▸ **WHAT NEEDS TO BE DONE**:
Copy every one of the records below, line for line, without changing anything.

------------------------------------------------------------------------

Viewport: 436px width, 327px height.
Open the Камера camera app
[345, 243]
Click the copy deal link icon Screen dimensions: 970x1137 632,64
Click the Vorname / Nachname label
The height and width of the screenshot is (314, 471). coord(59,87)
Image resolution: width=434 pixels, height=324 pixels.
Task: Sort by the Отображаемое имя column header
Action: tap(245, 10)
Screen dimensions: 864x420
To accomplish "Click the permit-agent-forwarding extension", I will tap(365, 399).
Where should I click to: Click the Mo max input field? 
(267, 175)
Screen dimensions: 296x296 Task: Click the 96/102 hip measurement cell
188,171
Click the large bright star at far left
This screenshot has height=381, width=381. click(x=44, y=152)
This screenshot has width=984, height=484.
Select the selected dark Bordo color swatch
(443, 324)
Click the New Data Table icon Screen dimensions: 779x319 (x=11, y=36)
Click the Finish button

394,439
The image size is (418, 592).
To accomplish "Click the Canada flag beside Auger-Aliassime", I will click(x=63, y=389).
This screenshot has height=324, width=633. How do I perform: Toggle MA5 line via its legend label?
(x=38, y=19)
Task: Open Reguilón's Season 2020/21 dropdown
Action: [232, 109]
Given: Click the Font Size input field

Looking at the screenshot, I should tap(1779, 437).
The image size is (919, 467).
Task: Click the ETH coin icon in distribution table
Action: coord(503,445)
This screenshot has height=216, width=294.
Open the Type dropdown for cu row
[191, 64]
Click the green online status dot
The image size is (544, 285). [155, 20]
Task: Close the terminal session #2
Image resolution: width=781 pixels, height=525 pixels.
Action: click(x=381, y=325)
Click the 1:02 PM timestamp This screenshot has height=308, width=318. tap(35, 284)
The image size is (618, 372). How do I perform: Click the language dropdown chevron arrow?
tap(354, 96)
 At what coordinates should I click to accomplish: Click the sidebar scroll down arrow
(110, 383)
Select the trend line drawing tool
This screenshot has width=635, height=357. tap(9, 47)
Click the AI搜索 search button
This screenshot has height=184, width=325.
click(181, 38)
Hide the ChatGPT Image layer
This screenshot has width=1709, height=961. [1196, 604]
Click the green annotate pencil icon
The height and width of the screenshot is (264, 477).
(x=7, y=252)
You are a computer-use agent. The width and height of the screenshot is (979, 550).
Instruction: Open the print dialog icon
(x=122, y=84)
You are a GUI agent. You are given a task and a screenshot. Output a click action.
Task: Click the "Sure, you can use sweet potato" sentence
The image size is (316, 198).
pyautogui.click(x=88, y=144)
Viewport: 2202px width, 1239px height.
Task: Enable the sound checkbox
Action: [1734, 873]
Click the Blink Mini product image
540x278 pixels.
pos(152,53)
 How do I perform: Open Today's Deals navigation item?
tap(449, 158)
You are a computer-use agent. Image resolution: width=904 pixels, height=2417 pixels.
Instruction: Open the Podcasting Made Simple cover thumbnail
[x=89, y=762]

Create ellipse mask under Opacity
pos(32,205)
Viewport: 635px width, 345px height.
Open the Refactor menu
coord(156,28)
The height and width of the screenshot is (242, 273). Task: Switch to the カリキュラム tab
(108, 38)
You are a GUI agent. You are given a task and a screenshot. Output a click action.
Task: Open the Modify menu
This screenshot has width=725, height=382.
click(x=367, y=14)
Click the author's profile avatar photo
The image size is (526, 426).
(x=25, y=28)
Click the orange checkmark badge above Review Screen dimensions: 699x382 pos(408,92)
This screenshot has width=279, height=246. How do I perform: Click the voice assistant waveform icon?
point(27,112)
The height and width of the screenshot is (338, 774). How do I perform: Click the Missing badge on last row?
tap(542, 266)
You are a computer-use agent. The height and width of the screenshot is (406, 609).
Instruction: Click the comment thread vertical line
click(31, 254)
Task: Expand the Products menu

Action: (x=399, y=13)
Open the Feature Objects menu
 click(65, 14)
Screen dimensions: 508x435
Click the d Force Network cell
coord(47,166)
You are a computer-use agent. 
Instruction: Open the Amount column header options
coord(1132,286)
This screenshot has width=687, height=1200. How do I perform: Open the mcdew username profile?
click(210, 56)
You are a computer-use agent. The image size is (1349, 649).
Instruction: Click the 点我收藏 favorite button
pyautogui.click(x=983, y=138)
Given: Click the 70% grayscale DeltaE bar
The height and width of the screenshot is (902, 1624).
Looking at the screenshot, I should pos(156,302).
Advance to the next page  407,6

------------------------------------------------------------------------

▸ **WRITTEN RESPONSE**:
Viewport: 436px width, 327px height.
Open the Камера camera app
[345, 243]
Click the copy deal link icon Screen dimensions: 970x1137 632,64
Click the Vorname / Nachname label
The height and width of the screenshot is (314, 471). coord(59,87)
Image resolution: width=434 pixels, height=324 pixels.
Task: Sort by the Отображаемое имя column header
Action: tap(245, 10)
Screen dimensions: 864x420
To accomplish "Click the permit-agent-forwarding extension", I will tap(365, 399).
Where should I click to: Click the Mo max input field? 
(267, 175)
Screen dimensions: 296x296 Task: Click the 96/102 hip measurement cell
188,171
Click the large bright star at far left
This screenshot has height=381, width=381. click(x=44, y=152)
This screenshot has width=984, height=484.
Select the selected dark Bordo color swatch
(443, 324)
Click the New Data Table icon Screen dimensions: 779x319 (x=11, y=36)
Click the Finish button

394,439
The image size is (418, 592).
To accomplish "Click the Canada flag beside Auger-Aliassime", I will click(x=63, y=389).
This screenshot has height=324, width=633. How do I perform: Toggle MA5 line via its legend label?
(x=38, y=19)
Task: Open Reguilón's Season 2020/21 dropdown
Action: [232, 109]
Given: Click the Font Size input field

Looking at the screenshot, I should tap(1779, 437).
The image size is (919, 467).
Task: Click the ETH coin icon in distribution table
Action: coord(503,445)
This screenshot has height=216, width=294.
Open the Type dropdown for cu row
[191, 64]
Click the green online status dot
The image size is (544, 285). [155, 20]
Task: Close the terminal session #2
Image resolution: width=781 pixels, height=525 pixels.
Action: click(x=381, y=325)
Click the 1:02 PM timestamp This screenshot has height=308, width=318. tap(35, 284)
The image size is (618, 372). How do I perform: Click the language dropdown chevron arrow?
tap(354, 96)
 At what coordinates should I click to accomplish: Click the sidebar scroll down arrow
(110, 383)
Select the trend line drawing tool
This screenshot has width=635, height=357. tap(9, 47)
Click the AI搜索 search button
This screenshot has height=184, width=325.
click(181, 38)
Hide the ChatGPT Image layer
This screenshot has width=1709, height=961. [1196, 604]
Click the green annotate pencil icon
The height and width of the screenshot is (264, 477).
(x=7, y=252)
You are a computer-use agent. The width and height of the screenshot is (979, 550).
Instruction: Open the print dialog icon
(x=122, y=84)
You are a GUI agent. You are given a task and a screenshot. Output a click action.
Task: Click the "Sure, you can use sweet potato" sentence
The image size is (316, 198).
pyautogui.click(x=88, y=144)
Viewport: 2202px width, 1239px height.
Task: Enable the sound checkbox
Action: [1734, 873]
Click the Blink Mini product image
540x278 pixels.
pos(152,53)
 How do I perform: Open Today's Deals navigation item?
tap(449, 158)
You are a computer-use agent. Image resolution: width=904 pixels, height=2417 pixels.
Instruction: Open the Podcasting Made Simple cover thumbnail
[x=89, y=762]

Create ellipse mask under Opacity
pos(32,205)
Viewport: 635px width, 345px height.
Open the Refactor menu
coord(156,28)
The height and width of the screenshot is (242, 273). Task: Switch to the カリキュラム tab
(108, 38)
You are a GUI agent. You are given a task and a screenshot. Output a click action.
Task: Open the Modify menu
This screenshot has width=725, height=382.
click(x=367, y=14)
Click the author's profile avatar photo
The image size is (526, 426).
(x=25, y=28)
Click the orange checkmark badge above Review Screen dimensions: 699x382 pos(408,92)
This screenshot has width=279, height=246. How do I perform: Click the voice assistant waveform icon?
point(27,112)
The height and width of the screenshot is (338, 774). How do I perform: Click the Missing badge on last row?
tap(542, 266)
You are a computer-use agent. The height and width of the screenshot is (406, 609).
Instruction: Click the comment thread vertical line
click(31, 254)
Task: Expand the Products menu

Action: (x=399, y=13)
Open the Feature Objects menu
 click(65, 14)
Screen dimensions: 508x435
Click the d Force Network cell
coord(47,166)
You are a computer-use agent. 
Instruction: Open the Amount column header options
coord(1132,286)
This screenshot has width=687, height=1200. How do I perform: Open the mcdew username profile?
click(210, 56)
You are a computer-use agent. The image size is (1349, 649).
Instruction: Click the 点我收藏 favorite button
pyautogui.click(x=983, y=138)
Given: Click the 70% grayscale DeltaE bar
The height and width of the screenshot is (902, 1624).
Looking at the screenshot, I should pos(156,302).
Advance to the next page  407,6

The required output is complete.